La Germania sente il dovere di guidare una Europa debole
Lo stereotipo ricorrente e' quello di un tedesco medio soddisfatto di se' che guarda con diffidenza agli abitanti dell'Europa mediterranea e meridionale "spendaccioni", sostanzialmente incapaci di mettere in piedi delle riforme credibili. Contrariamente a quello che hanno fatto loro, i tedeschi, trasformando nei primi anni duemila la Germania da "malato d'Europa" con una disoccupazione alta e un'economia stagnante a indiscutibile potenza globale. Una Germania che comunque era stata capace di gestire, dopo la caduta del Muro e la fine di un mondo diviso in due, una riunificazione che ha cambiato i connotati della storia.

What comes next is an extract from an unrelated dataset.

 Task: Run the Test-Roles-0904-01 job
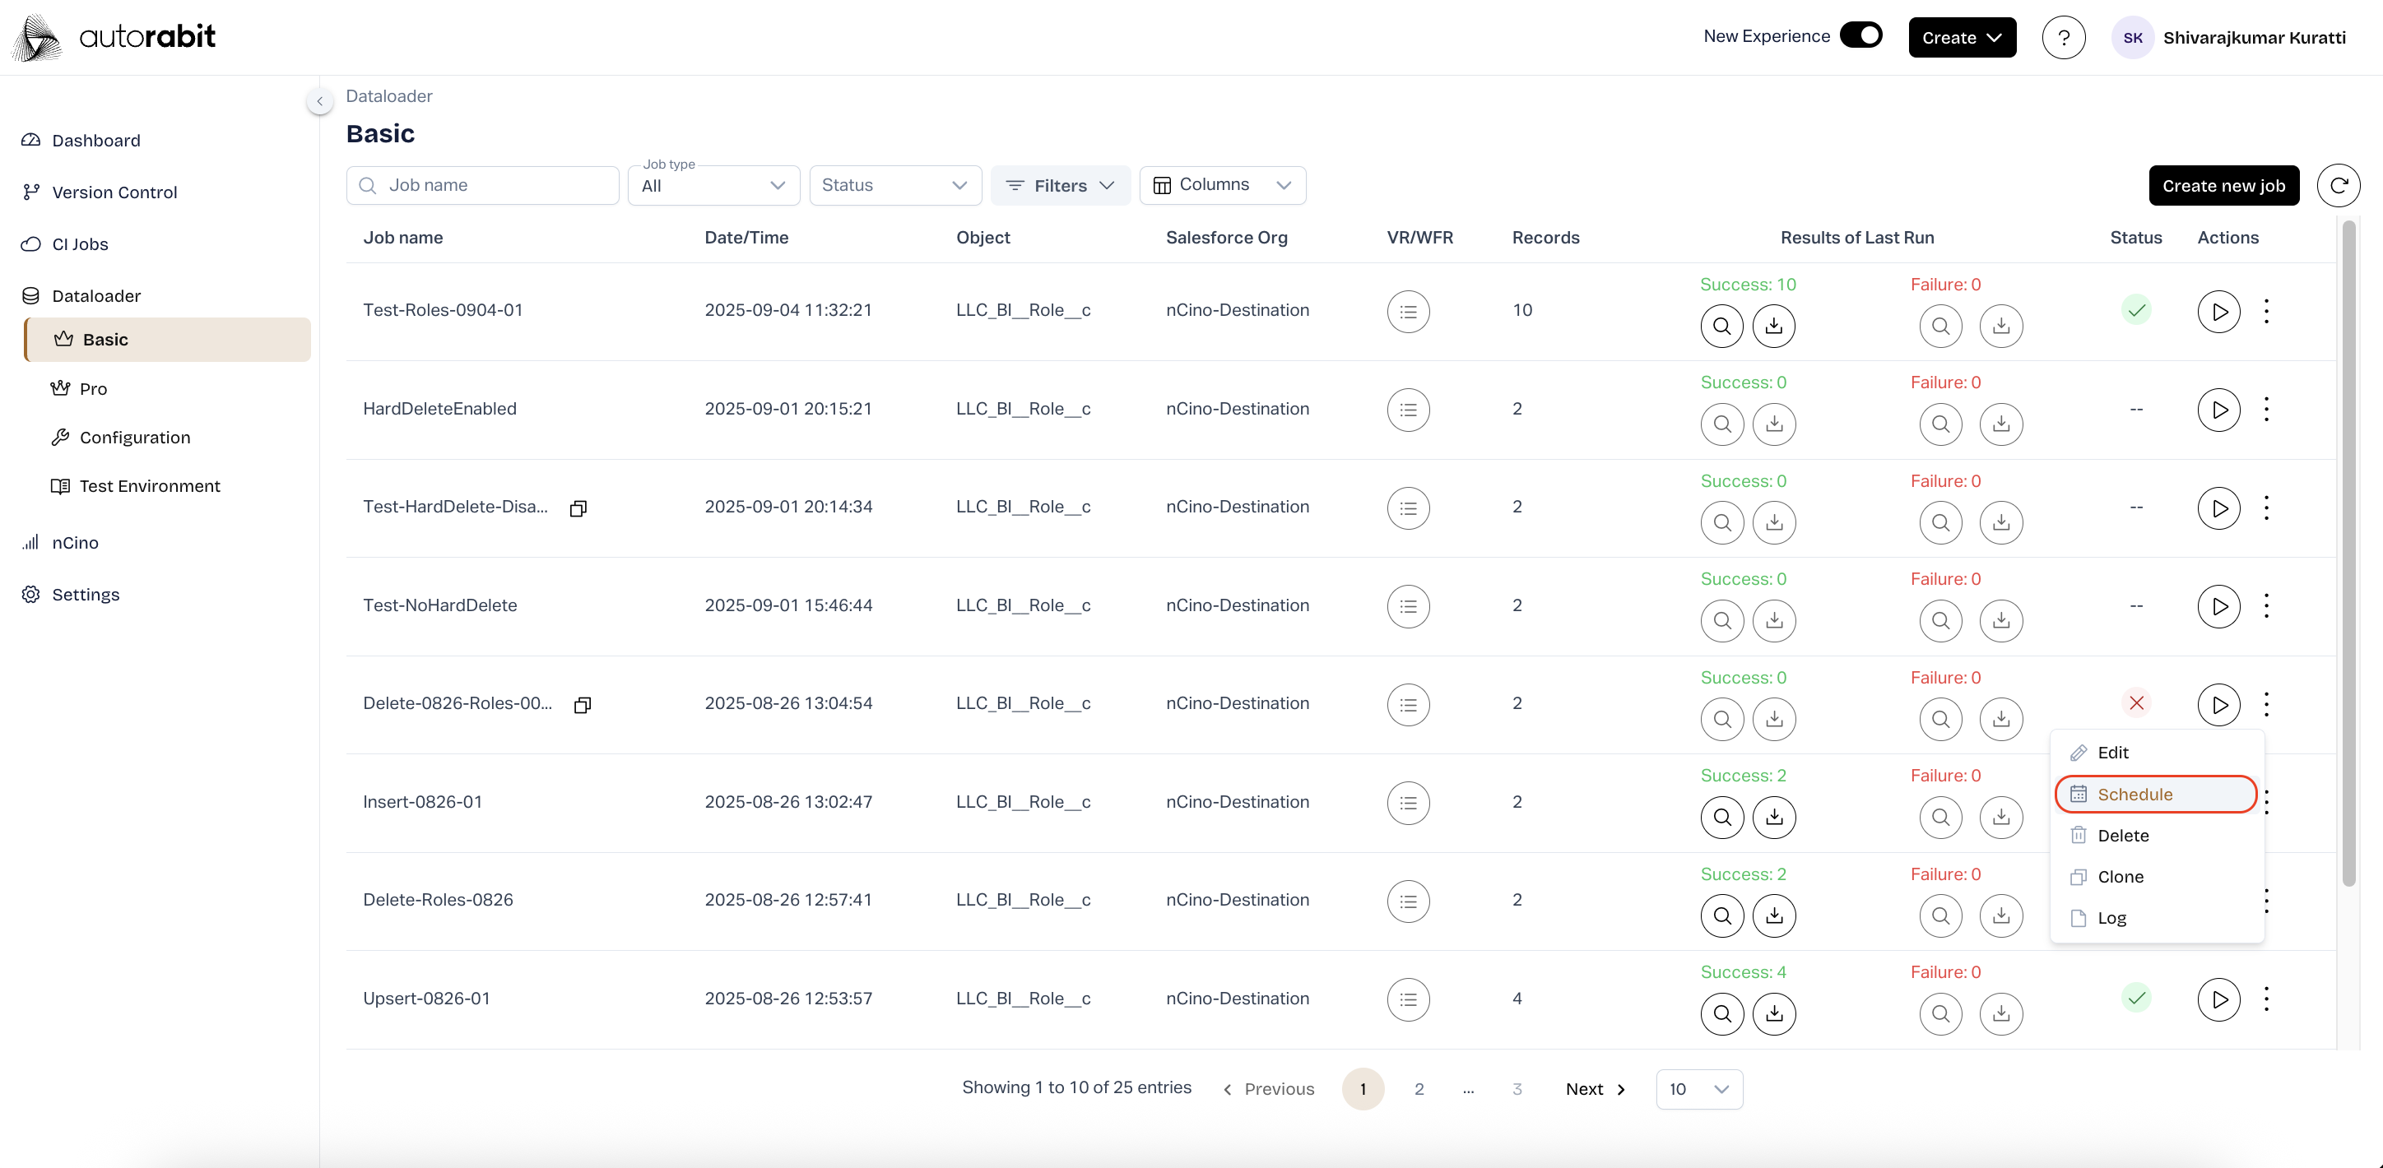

A Berlino non lo si dice a voce alta, proprio per non esser accusati di essere "egemoni", ma e' proprio sulla base di queste contrapposizioni che oggi la Germania e' chiamata a governare una sfida che potrebbe essere di sopravvivenza per la Ue, ora che tutti i pilastri della costruzione europea sono sottoposti a fortissime tensioni: scricchiola l'asse con la Francia a rischio di deriva lepenista, la Gran Bretagna ha scelto di volgere le spalle alla Ue, molti paesi dell'est minacciano un costante Aventino, lo tsunami populista tinto di destra e' ancora minaccioso, le onde migratorie destabilizzano un ceto medio sempre piu' precario, la Turchia di Erdogan tuona contro una Germania "nazista" e minaccia di far saltare l'accordo sui migranti.

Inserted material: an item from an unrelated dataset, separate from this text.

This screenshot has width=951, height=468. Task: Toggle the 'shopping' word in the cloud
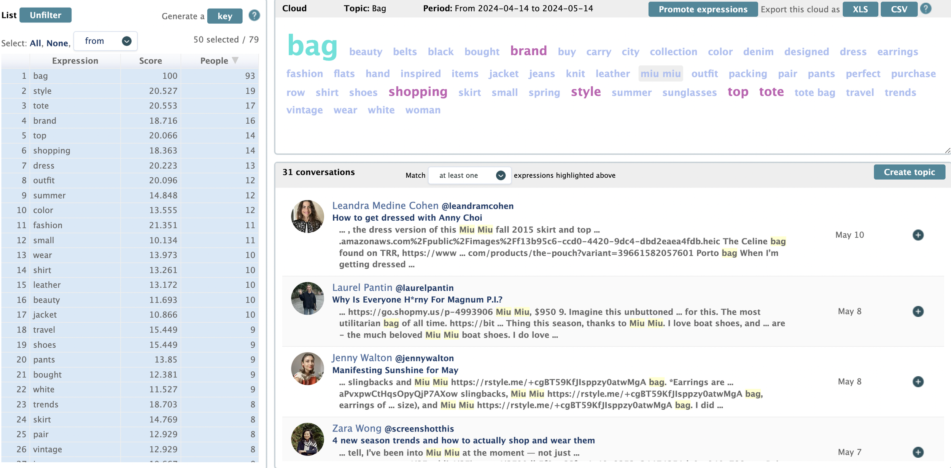point(418,92)
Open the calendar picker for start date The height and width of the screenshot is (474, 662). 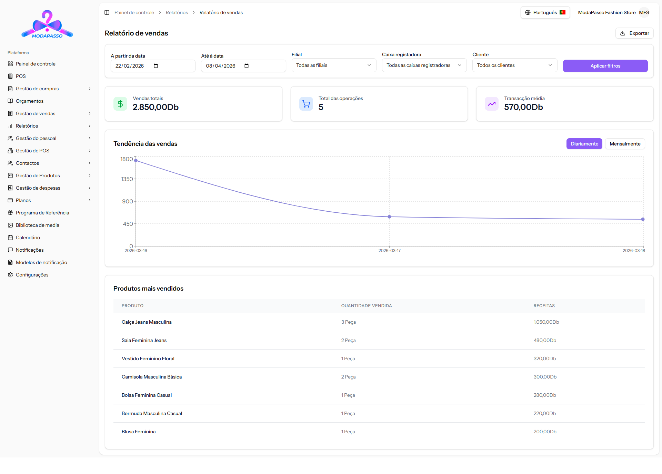coord(156,66)
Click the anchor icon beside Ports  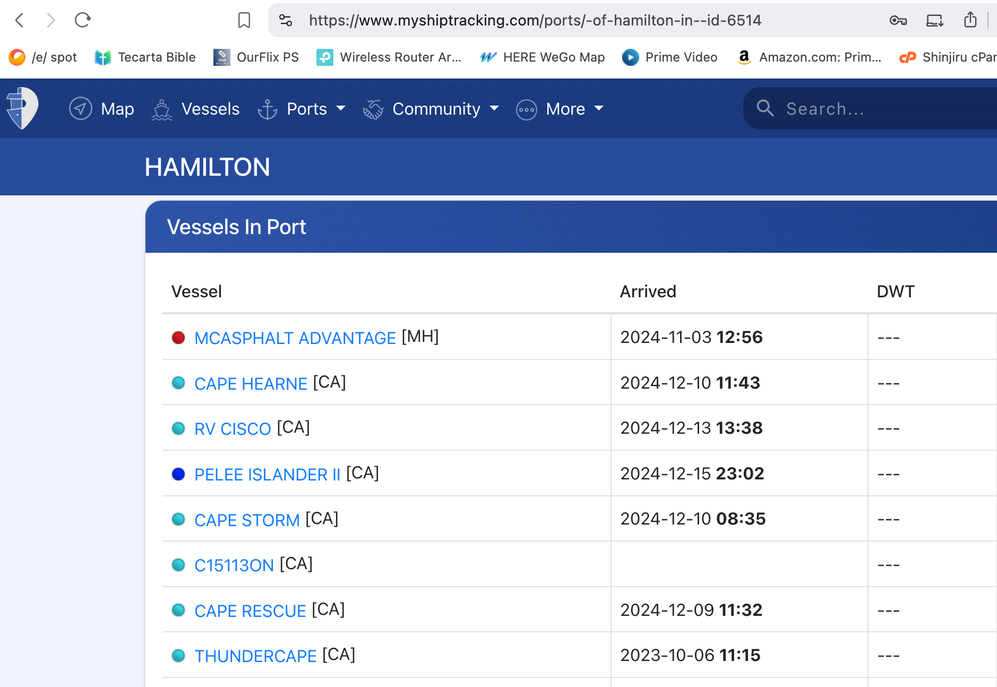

Grande potenza, ma non abbastanza da unire l'Europa
Troppe le tensioni e le pressioni a cui e' sottoposta la "potenza di centro", quale la Germania e' sin dalla sua prima unificazione, quella del 1871: lo storico e politologo Gian Enrico Rusconi la chiama "egemonia vulnerabile" piu' che "riluttante". Ai tempi di Bismarck era Parigi l'avversaria e Londra e Mosca gli alleati, ma allora come dopo il 1945 e di nuovo dopo il 1989 il problema di fondo non cambia, dice Rusconi: non far strabordare il potere tedesco da una parte e dall'altra placare le paure che suscita. Negli anni cinquanta e sessanta questo processo aveva le fattezze del "boom" economico, nei settanta quelle della Ostpolitik, negli anni duemila quelle di un nuovo cosmopolitismo, che si declina in una stabilita' economica formidabile ma anche nei vari milioni di stranieri che oramai rappresentano uno dei volti piu' marcati della Germania moderna.

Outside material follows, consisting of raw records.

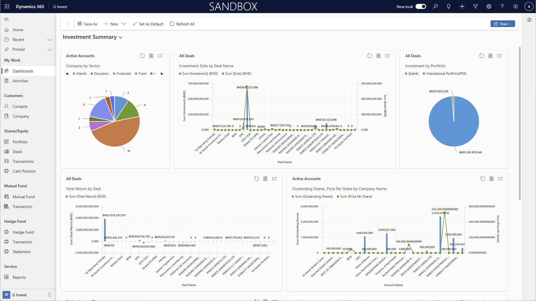The height and width of the screenshot is (301, 536).
Task: Click the search magnifier icon
Action: point(435,6)
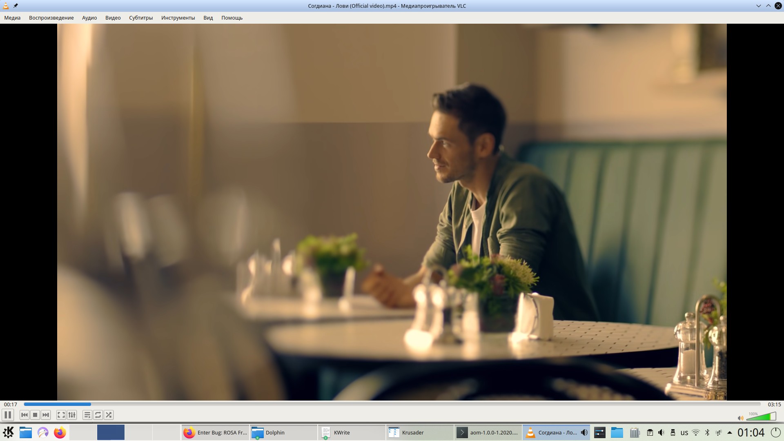Adjust the VLC volume slider

pos(761,417)
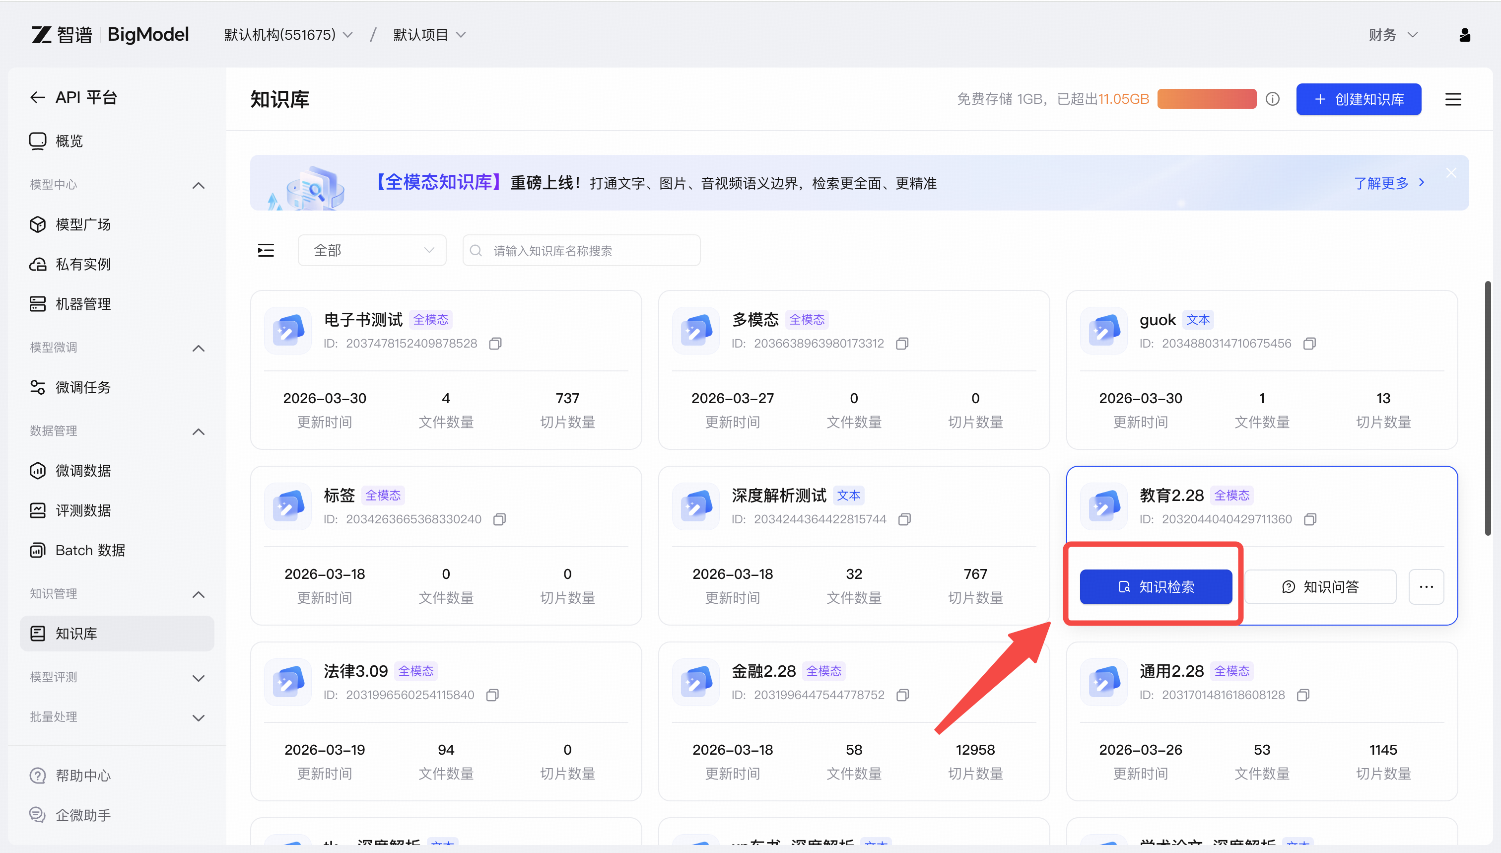This screenshot has height=853, width=1501.
Task: Open the 全部 filter dropdown
Action: click(x=372, y=251)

Oggi, come scrivono Josef Janning e Almut Moeller per conto dello European Council On Foreign Relations, "nell'ultimo decennio, la Germania si e' appropriata del ruolo naturale di leader negli affari economici e monetari della Ue, ed ha anche acquisito un ruolo maggiore nella politica estera e di sicurezza. Tuttavia quel che sembra essere egemonia, sebbene qualificata con gli aggettivi 'riluttante' o 'benevola', non viene accettata dalla classe politica tedesca. Piu' di altri grandi attori, i leader tedeschi sentono il bisogno di agire nell'ambito del consenso. Vogliono partner di coalizione che condividano orientamenti, oneri e responsabilita'". Compito difficile far quadrare potere e condivisione. Ma non e' un paradosso che Merkel continui ad invocare "piu' Europa" a fronte dei tanti che scuotono l'Europa sin dalle sue basi (e non solo perche' l'euro ha favorito la competitivita' tedesca): l'unione del Vecchio Continente e' il collante che tiene insieme la Germania del nuovo millennio. Cosi' come e' sempre di piu' la Germania il cemento che tiene insieme il Vecchio Continente.